§ **Task goal**
Lay out the rows below as a Markdown table with columns "No." and "Line", skipping blank lines. Begin at the line that contains "695x360 pixels." and stop after the line that contains "pos(306,258)".
⟨
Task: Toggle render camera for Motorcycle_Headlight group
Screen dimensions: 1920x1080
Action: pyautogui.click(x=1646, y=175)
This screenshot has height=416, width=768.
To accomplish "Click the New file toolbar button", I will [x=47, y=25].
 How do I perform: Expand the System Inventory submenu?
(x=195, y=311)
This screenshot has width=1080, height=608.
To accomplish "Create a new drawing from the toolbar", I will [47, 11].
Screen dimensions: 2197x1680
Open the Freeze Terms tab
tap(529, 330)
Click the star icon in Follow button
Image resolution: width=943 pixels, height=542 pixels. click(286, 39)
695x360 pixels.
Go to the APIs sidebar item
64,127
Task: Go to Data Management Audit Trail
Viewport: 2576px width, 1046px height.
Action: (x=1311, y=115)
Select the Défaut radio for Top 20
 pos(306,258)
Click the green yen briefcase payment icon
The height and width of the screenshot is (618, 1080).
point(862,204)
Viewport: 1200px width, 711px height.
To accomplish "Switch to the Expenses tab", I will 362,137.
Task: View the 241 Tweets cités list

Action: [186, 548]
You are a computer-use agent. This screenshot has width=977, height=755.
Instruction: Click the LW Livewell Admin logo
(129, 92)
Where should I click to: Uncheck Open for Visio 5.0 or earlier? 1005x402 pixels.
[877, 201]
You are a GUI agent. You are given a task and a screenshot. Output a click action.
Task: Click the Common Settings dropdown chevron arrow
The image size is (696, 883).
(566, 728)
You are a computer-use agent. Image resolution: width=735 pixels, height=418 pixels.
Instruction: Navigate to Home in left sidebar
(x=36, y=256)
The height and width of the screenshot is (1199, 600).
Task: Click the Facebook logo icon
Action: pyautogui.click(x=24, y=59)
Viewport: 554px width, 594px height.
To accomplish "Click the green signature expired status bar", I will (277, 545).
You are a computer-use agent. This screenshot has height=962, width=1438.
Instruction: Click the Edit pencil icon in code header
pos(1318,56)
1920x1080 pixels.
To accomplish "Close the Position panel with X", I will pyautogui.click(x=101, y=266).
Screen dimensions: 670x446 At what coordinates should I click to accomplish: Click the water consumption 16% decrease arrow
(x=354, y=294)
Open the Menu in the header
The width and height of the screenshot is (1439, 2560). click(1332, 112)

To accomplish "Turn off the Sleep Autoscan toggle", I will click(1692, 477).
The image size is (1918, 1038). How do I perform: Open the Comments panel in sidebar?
⟩
§ **Answer to the problem**
| No. | Line |
|---|---|
| 1 | 695x360 pixels. |
| 2 | Go to the APIs sidebar item |
| 3 | 64,127 |
| 4 | Task: Go to Data Management Audit Trail |
| 5 | Viewport: 2576px width, 1046px height. |
| 6 | Action: (x=1311, y=115) |
| 7 | Select the Défaut radio for Top 20 |
| 8 |  pos(306,258) |